Overview map of Freising from 1858. In the middle is the Domberg, which is surrounded to the north and west by the old town.

The old town of Freising , together with the Domberg, forms the historical center of Freising . It extends in a west-east direction over a length of around 960 meters, north and west of Toompea. The main road represents the main traffic artery, which - according to the direction of flow of the Isar and brooks - is called Obere Hauptstraße in the west and Untere Hauptstraße in the east . Marienplatz divides these two areas in the middle .

history

While the Domberg was officially confirmed as the bishop's seat in 739 AD, in the 9th and 10th centuries the civil town at the foot of the Domberg gradually emerged as a suburbium , first the area around the St. George Church called Mitterfreising , later also deeper, swampy areas. Due to the great fire on Palm Sunday 1159, Toompea and the city were largely destroyed and then rebuilt. This floor plan from 1159 has largely been preserved to this day.

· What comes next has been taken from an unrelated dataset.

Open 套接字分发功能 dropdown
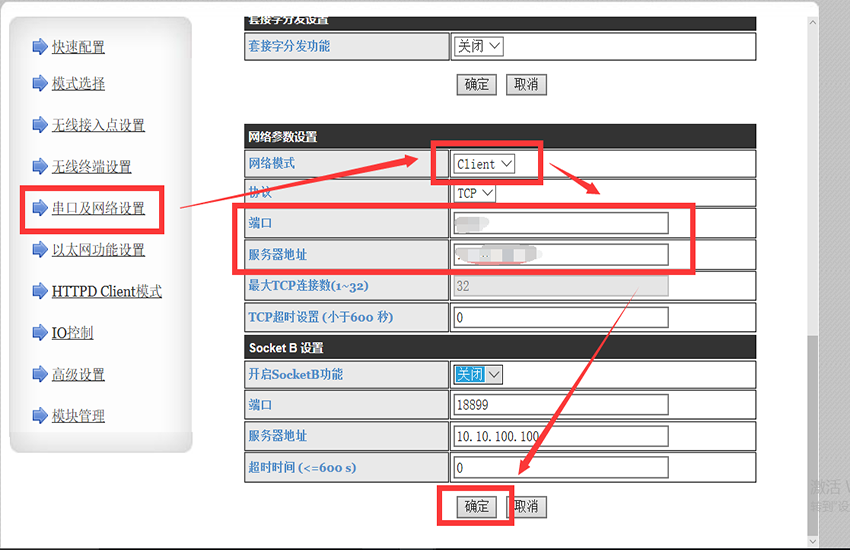This screenshot has width=850, height=550. 478,46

The Domberg was the spiritual, cultural and manorial center. With the granting of market, customs and minting rights to the Freising Bishop in 996, a regular market was set up, which is still in the old town as a weekly market on Wednesdays and Saturdays on Marienplatz consists.

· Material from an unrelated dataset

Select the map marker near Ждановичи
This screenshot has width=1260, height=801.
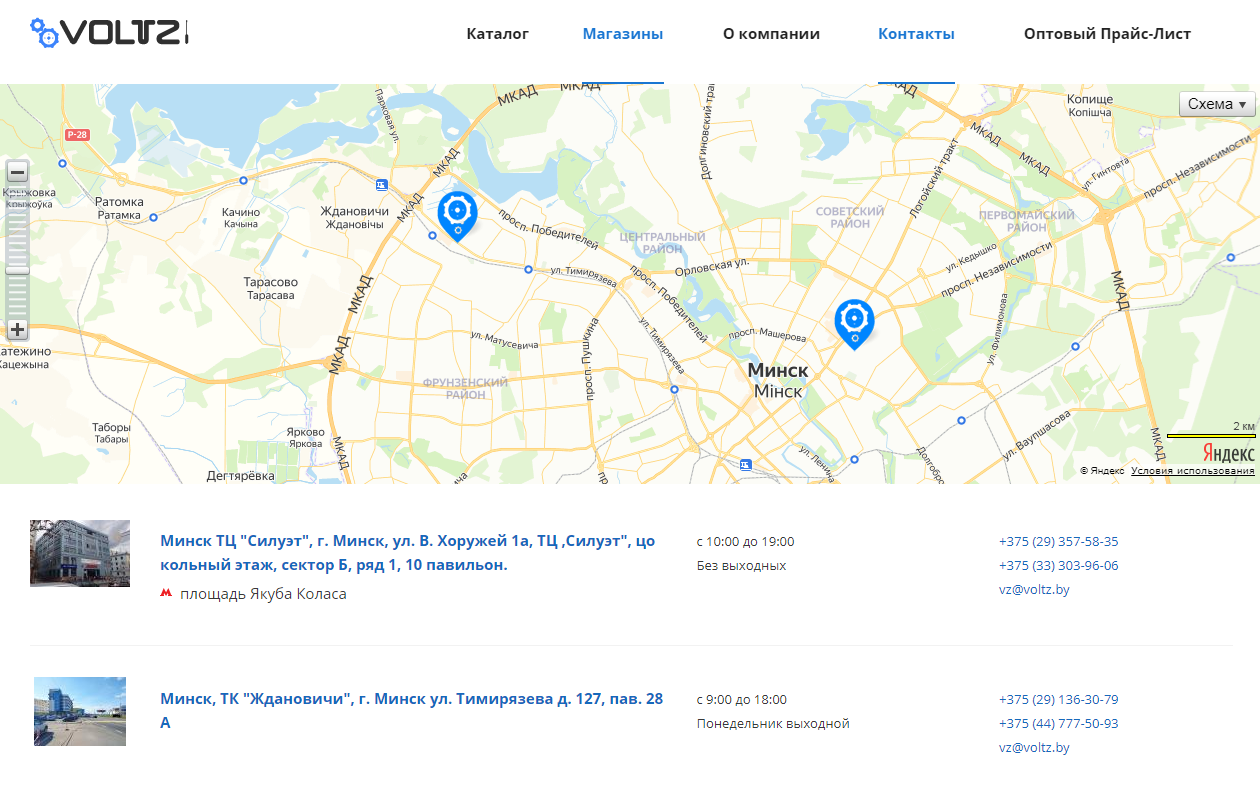457,212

In the late Middle Ages, the city of Freising as a bishopric was called the “prince-bishop's capital and residence city” until the secularization in Bavaria in 1802/03. The old town was originally limited by city walls and the city gates, which were demolished in the 19th century: (clockwise, starting from the south, these were) "Münchner Tor" (Bahnhofstrasse), "Münchner Thörl" (Am Wörth), " Veitstor ”(Obere Hauptstrasse, 100 m west of it was the parish church of St. Veit, today Lindenkeller),“ Brick Gate ”(Ziegelgasse),“ Murntor ”- also called“ Landshuter Tor ”- (General-von-Nagel-Strasse) and that "Isartor" (Heiliggeistgasse). Only the Karlsturm, the Bürgerturm and the two cathedral gates have been preserved as the last remnants of the old Freising town fortifications .

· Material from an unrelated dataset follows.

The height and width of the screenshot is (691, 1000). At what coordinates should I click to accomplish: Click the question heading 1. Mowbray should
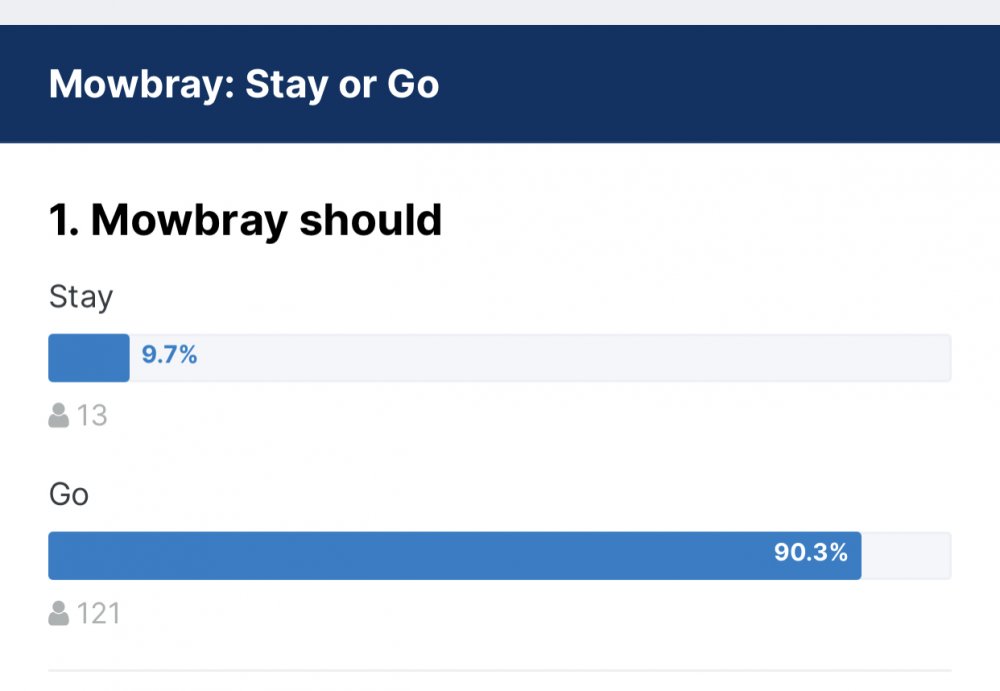(x=245, y=220)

After the Second World War

During the Second World War, the old town of Freising was largely spared. In a bombing by Allied aircraft on April 18, 1945, the area around the station was largely destroyed, in the old town parts of Bahnhofstrasse and Kochbäckergasse. However, several buildings were demolished and new buildings were built after the war. Today, almost all the style epochs since the late Middle Ages have been preserved in the old town: Gothic buildings, a few Renaissance buildings, numerous Baroque buildings, as well as Rococo, Classicism and Historicism, some new buildings since the 1950s. However, many historic houses are often not recognizable as such, as they were repeatedly adapted to the prevailing taste of the time, and often still contain building fabric from the Middle Ages at their core.

Today there are still a large number of listed buildings in the Freising old town. The center consists of numerous commercial buildings, public institutions and offices as well as residential buildings. For years, the city of Freising, associations and civic engagement have been trying to preserve and enhance the historic city center.